The next factor, often deemed the most critical, is whether the proposed claim has the appearance of merit. If claimant cannot establish a meritorious claim, it would be an exercise in futility to grant a late claim application (Savino v State of New York, 199 AD2d 254; Prusack v State of New York, 117 AD2d 729). In order to establish a meritorious cause of action, claimant has the burden to show that the proposed claim is not patently groundless, frivolous, or legally defective, and that there is reasonable cause to believe that a valid claim exists (Matter of Santana v New York State Thruway Authority, 92 Misc 2d 1).

In this case, claimant alleges that the State failed to properly maintain the sidewalk and walkway in front of Lakeside Hall, and actually created the hazard due to the fencing and refrigeration units which blocked a portion of the sidewalk. Based on these allegations, the Court finds, for purposes of this application, that claimant has indeed established the appearance of a meritorious claim.

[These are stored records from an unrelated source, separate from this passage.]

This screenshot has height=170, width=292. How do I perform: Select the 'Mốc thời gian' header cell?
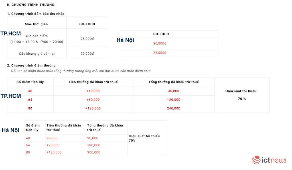pyautogui.click(x=36, y=24)
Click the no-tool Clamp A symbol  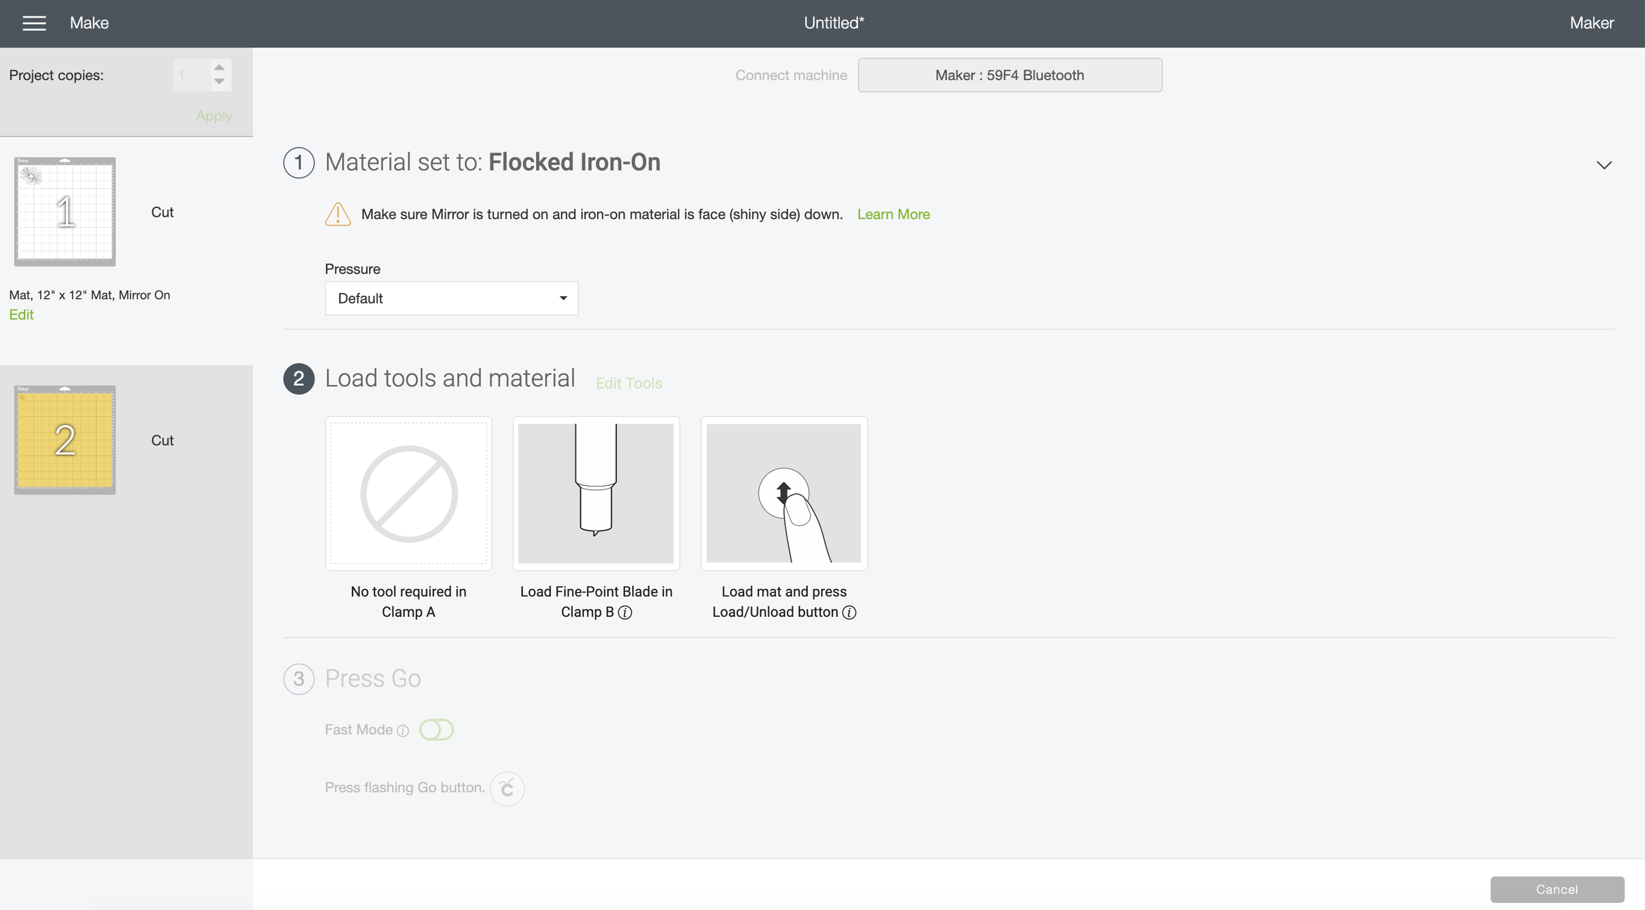tap(409, 493)
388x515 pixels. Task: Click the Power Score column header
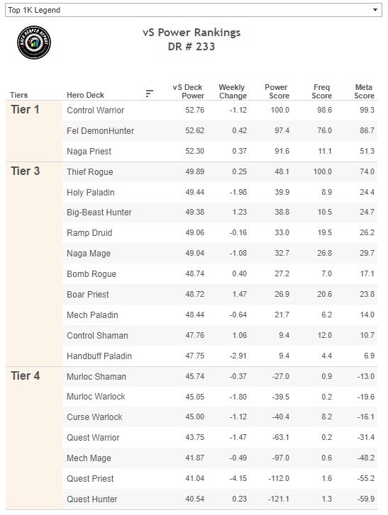point(277,91)
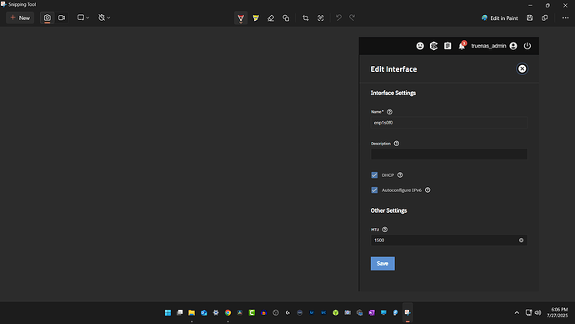This screenshot has width=575, height=324.
Task: Select the ballpoint pen tool
Action: pos(241,18)
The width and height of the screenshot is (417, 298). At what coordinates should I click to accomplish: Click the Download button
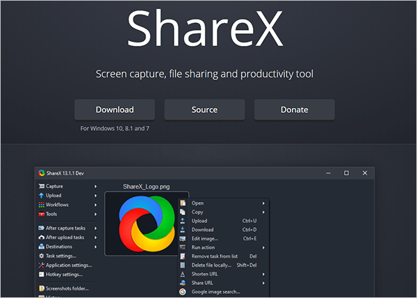(x=115, y=110)
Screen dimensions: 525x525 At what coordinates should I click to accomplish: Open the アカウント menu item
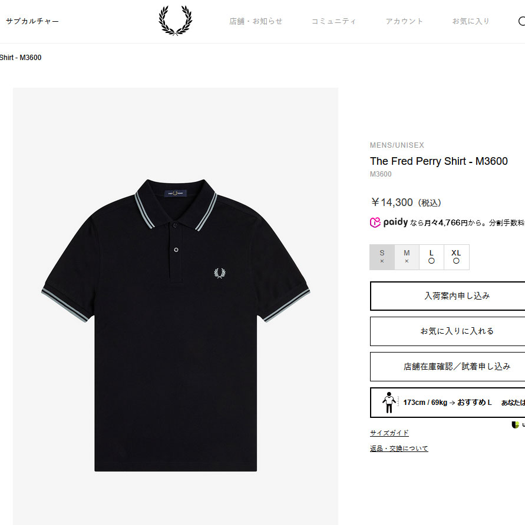click(404, 21)
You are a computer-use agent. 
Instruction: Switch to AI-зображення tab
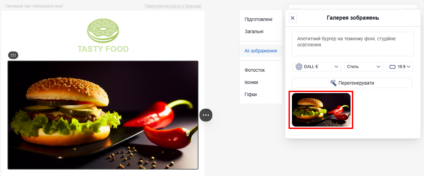pos(261,51)
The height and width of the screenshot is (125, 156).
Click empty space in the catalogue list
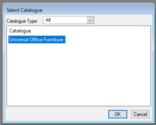pyautogui.click(x=79, y=74)
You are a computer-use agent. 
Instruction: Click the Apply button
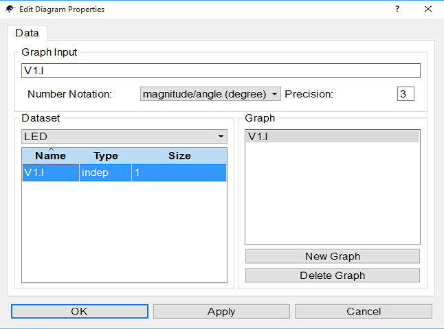(x=221, y=311)
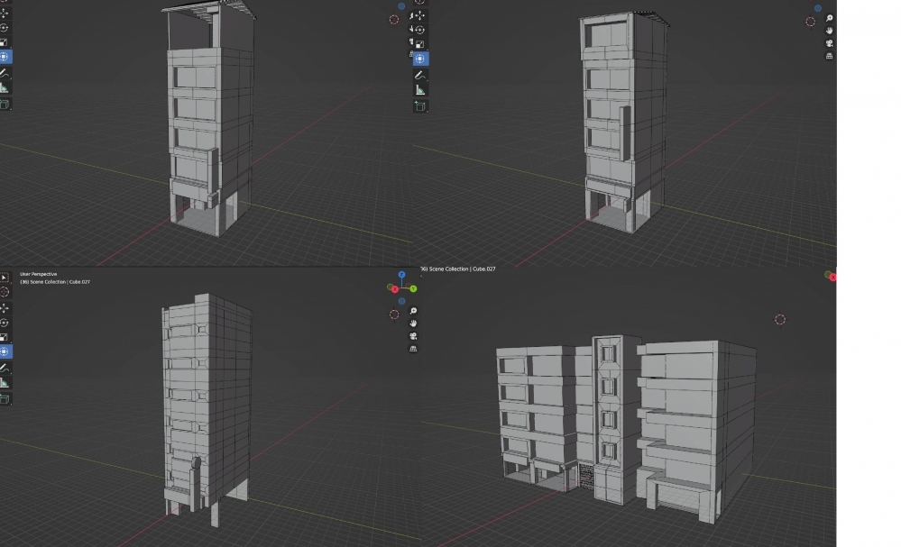901x547 pixels.
Task: Click Add Cube tool in top-left viewport
Action: click(5, 105)
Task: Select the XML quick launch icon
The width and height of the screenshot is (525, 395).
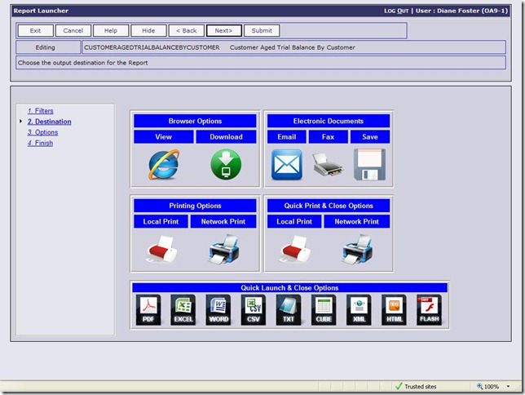Action: [360, 311]
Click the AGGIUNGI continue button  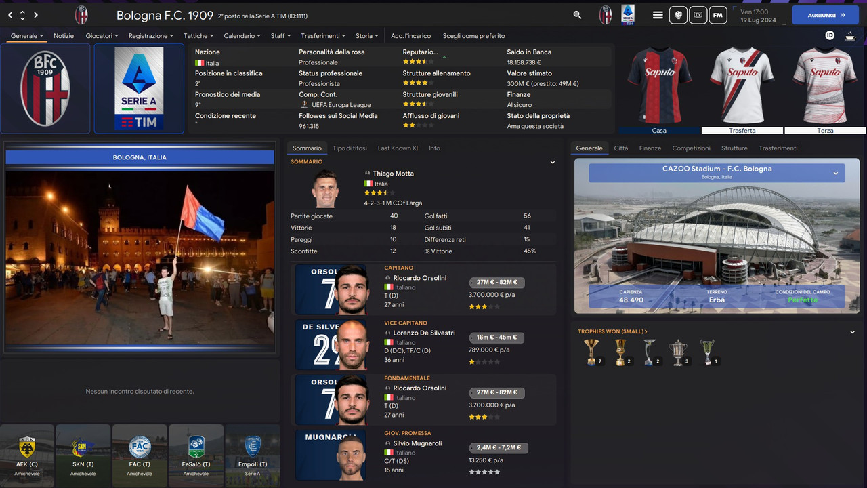tap(825, 15)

The factors of notice, opportunity to investigate, and substantial prejudice will be considered together. In this matter, there is no dispute that the first notice of this accident received by officials at SUNY Oswego was not acquired until a "notice of lien" was received on August 6, 2003. This notice made reference to a Workers' Compensation claim for claimant based upon the incident which occurred on February 22, 2003. Shortly thereafter, SUNY Oswego also received a copy of the Workers' Compensation Accident Report ("C-2") on August 27, 2003. As set forth in the affidavit of Howard W. Gordon (see Item No. 5), the executive assistant to the President at SUNY Oswego, officials at SUNY Oswego had absolutely no knowledge of the incident involving claimant until these documents were received. It is therefore apparent that the State did not have any notice of the essential facts constituting the claim within 90 days of the incident. Based upon this total lack of notice, officials at SUNY Oswego had no opportunity to conduct any investigation whatsoever into the circumstances underlying the claim.

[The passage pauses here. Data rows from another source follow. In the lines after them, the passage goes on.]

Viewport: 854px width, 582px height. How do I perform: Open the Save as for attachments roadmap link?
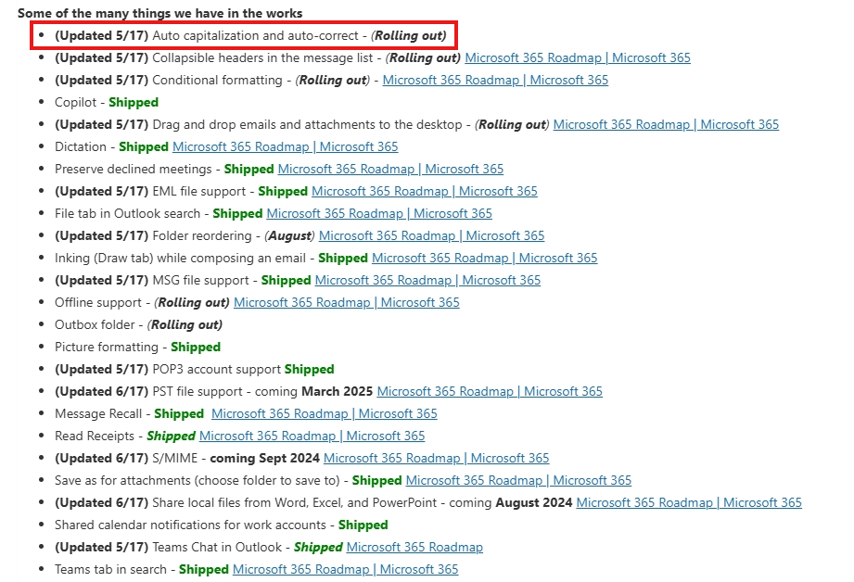[x=518, y=480]
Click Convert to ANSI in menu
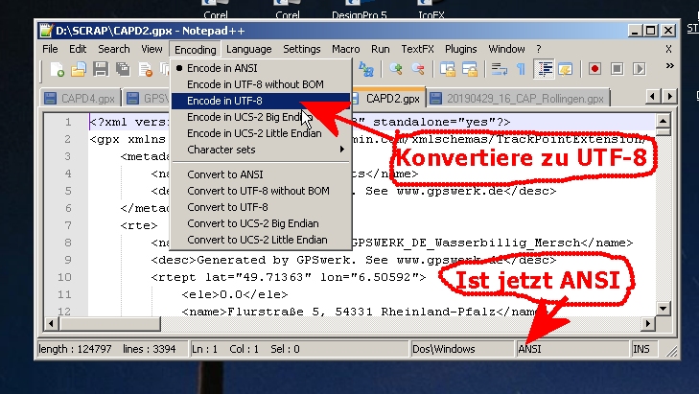Image resolution: width=699 pixels, height=394 pixels. 224,174
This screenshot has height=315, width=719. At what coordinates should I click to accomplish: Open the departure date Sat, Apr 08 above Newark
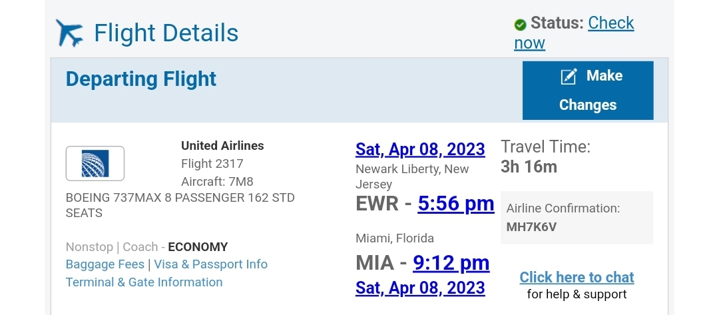[x=420, y=149]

Since the State did not have any notice, nor any opportunity to investigate the circumstances underlying the claim, and due to the transitory nature of the conditions at this construction site, the State contends that it would be substantially prejudiced should it have to defend this claim. However, even if SUNY Oswego had received notice of this accident within the statutory 90 day period, the State could very well have faced the same difficulties in conducting a meaningful investigation, due to the transitory nature of the conditions at the time of the incident.

Furthermore, and as set forth in claimant's reply attorney affirmation (see Item 6), claimant argues that the fencing and equipment which blocked the sidewalk during the construction project were present for several months, and that the State should be able to defend this claim based upon information and documents produced and maintained throughout the course of the construction project. Accordingly, even though the State lacked both notice and an opportunity to investigate, the Court is not convinced that the State would suffer substantial prejudice should it have to defend this claim.

Finally, it is apparent that the claimant has another available remedy, since she has applied for, and apparently received, Workers' Compensation benefits, even though such benefits may only be a partial remedy (see Matter of Garguiolo v New York State Thruway Authority, 145 AD2d 915).

Accordingly, after a review of the papers submitted herein, and after weighing and considering all of the factors set forth under Court of Claims Act § 10(6), it is the opinion of this Court that claimant should be allowed to serve and file her proposed claim.

Accordingly, it is

ORDERED, that Motion No. M-68218 is hereby GRANTED; and claimant is directed to file and serve her proposed claim, properly verified, within 45 days from the date of filing of this decision and order in the Clerk's office, with such service and filing to be in accordance with the Court of Claims Act, with particular reference to Sections 10, 11 and 11-a, and the Uniform Rules for the Court of Claims.